Kota Kupang, TIRILOLOKNEWS.COM || REGIONAL – Dinas Kesehatan Provinsi Nusa Tenggara Timur menyelenggarakan kegiatan percepatan penurunan stunting pada Rabu, (21/5/2025), bertempat di Hotel Harper Kupang.
Kegiatan menjadi bagian dari upaya penguatan koordinasi lintas sektor dalam menangani persoalan gizi kronis yang masih menjadi tantangan di sejumlah wilayah.
Program Melki-Johni yang diusung dengan tagline “Ayo Bangun NTT” memiliki visi mendorong NTT menjadi provinsi yang maju, sehat, cerdas, sejahtera, dan berkelanjutan.

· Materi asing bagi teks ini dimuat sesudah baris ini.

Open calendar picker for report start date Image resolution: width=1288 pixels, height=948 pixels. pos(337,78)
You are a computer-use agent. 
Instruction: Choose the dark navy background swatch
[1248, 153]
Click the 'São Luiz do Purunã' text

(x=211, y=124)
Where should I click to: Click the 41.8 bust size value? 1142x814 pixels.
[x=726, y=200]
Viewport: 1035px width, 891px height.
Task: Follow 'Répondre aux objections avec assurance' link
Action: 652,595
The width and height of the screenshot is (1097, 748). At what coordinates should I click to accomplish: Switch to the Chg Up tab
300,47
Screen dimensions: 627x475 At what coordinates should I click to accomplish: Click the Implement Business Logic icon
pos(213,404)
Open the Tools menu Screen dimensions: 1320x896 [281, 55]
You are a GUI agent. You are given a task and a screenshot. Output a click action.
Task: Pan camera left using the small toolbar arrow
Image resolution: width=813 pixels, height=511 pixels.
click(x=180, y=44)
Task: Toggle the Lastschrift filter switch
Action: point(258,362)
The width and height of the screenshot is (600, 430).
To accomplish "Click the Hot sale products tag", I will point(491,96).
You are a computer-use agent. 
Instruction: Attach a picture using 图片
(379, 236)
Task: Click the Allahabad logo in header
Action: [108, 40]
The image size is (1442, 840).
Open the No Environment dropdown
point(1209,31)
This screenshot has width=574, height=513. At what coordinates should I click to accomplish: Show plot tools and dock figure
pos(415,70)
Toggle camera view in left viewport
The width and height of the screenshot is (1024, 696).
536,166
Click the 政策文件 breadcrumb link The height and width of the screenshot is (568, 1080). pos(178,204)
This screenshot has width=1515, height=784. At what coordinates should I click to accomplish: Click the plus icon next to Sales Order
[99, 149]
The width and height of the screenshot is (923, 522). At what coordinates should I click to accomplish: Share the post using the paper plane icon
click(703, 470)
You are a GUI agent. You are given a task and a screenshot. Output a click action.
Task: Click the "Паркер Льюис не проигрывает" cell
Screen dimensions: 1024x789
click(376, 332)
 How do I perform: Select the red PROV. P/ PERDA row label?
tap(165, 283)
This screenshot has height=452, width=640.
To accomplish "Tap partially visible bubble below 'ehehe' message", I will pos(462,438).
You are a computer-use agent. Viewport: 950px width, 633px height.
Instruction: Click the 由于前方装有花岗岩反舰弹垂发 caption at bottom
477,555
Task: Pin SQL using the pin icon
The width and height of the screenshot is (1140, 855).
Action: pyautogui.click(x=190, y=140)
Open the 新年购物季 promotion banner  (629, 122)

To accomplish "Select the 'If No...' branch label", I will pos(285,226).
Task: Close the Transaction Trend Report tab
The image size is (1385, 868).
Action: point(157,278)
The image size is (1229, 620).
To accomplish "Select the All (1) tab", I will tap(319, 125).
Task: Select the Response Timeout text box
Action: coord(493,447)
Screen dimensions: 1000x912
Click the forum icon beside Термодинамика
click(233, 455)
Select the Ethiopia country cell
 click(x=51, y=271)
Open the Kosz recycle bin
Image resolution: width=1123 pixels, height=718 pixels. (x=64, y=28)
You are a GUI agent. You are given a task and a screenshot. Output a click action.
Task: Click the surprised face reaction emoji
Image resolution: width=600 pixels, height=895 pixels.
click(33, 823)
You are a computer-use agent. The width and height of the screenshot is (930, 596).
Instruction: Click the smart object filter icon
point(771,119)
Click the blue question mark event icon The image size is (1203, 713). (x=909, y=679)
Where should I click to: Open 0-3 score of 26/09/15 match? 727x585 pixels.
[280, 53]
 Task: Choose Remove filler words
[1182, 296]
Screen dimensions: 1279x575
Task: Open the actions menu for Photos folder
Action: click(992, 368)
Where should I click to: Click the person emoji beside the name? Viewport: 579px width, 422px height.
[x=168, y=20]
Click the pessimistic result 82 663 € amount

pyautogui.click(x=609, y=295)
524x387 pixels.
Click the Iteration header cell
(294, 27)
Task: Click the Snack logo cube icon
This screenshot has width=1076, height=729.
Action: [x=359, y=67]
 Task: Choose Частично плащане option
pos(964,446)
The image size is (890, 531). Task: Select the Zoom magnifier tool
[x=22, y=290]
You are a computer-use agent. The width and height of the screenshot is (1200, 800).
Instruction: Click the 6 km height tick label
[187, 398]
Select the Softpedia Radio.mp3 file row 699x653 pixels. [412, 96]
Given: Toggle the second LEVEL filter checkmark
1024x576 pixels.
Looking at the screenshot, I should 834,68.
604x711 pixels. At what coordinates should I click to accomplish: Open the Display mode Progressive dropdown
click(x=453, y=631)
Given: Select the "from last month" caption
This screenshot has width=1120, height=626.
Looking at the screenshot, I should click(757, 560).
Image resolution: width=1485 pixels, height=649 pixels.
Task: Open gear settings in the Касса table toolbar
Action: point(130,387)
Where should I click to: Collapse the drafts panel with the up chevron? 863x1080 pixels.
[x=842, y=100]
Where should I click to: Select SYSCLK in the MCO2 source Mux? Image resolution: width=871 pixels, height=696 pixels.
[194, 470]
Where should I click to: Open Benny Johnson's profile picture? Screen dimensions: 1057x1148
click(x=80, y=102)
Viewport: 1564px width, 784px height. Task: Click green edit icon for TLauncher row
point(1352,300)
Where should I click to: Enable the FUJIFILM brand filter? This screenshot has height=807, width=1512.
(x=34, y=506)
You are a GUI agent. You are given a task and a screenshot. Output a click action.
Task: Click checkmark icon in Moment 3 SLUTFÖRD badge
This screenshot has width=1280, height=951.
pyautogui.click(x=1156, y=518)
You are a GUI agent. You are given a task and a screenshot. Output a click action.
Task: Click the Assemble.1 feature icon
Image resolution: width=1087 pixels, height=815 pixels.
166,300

Program Melki – Johni memuat misi strategis seperti pembangunan infrastruktur berbasis potensi daerah, perluasan layanan kesehatan dan jaminan sosial yang inklusif, penyediaan pendidikan berkualitas dan merata, peningkatan kesejahteraan sosial yang berkeadilan, serta pengelolaan sumber daya secara berkelanjutan untuk menciptakan masa depan inklusif.
Dalam pemaparan materi, Kepala Dinas Kesehatan Provinsi NTT, drg. Iien Adriany, M.Kes, menyatakan pentingnya keseriusan dalam mengatasi stunting. Menurut Kadis Kesehatan NTT, bila persoalan diabaikan, akan berdampak luas terhadap kualitas sumber daya manusia di masa mendatang.
Salah satu peserta kegiatan, yang juga Plt. Sekretaris Dinas Kesehatan Kota Kupang, I Gusti Ngurah Suarnawa, S.KM., M.Kes, menjelaskan, stunting umumnya berakar dari masalah gizi yang tidak tertangani sejak awal.
Kekurangan asupan nutrisi pada masa pertumbuhan dapat menghambat perkembangan fisik anak, terutama tinggi badan.
Berdasarkan data ePPGBM hasil intervensi stunting per Juni 2024, tercatat 11 kabupaten berpotensi mengalami kenaikan angka stunting.
Wilayah tersebut antara lain TTS, TTU, Sabu Raijua, Alor, Kabupaten Kupang, Belu, Malaka, Flores Timur, Rote Ndao, Sumba Barat Daya, dan Sikka.
Peningkatan kasus terjadi karena tren penurunan berat badan anak usia 2 hingga 59 bulan, diperparah oleh tingginya angka anemia pada remaja putri dan ibu hamil, serta prevalensi bayi dengan berat lahir rendah yang belum tertangani secara optimal.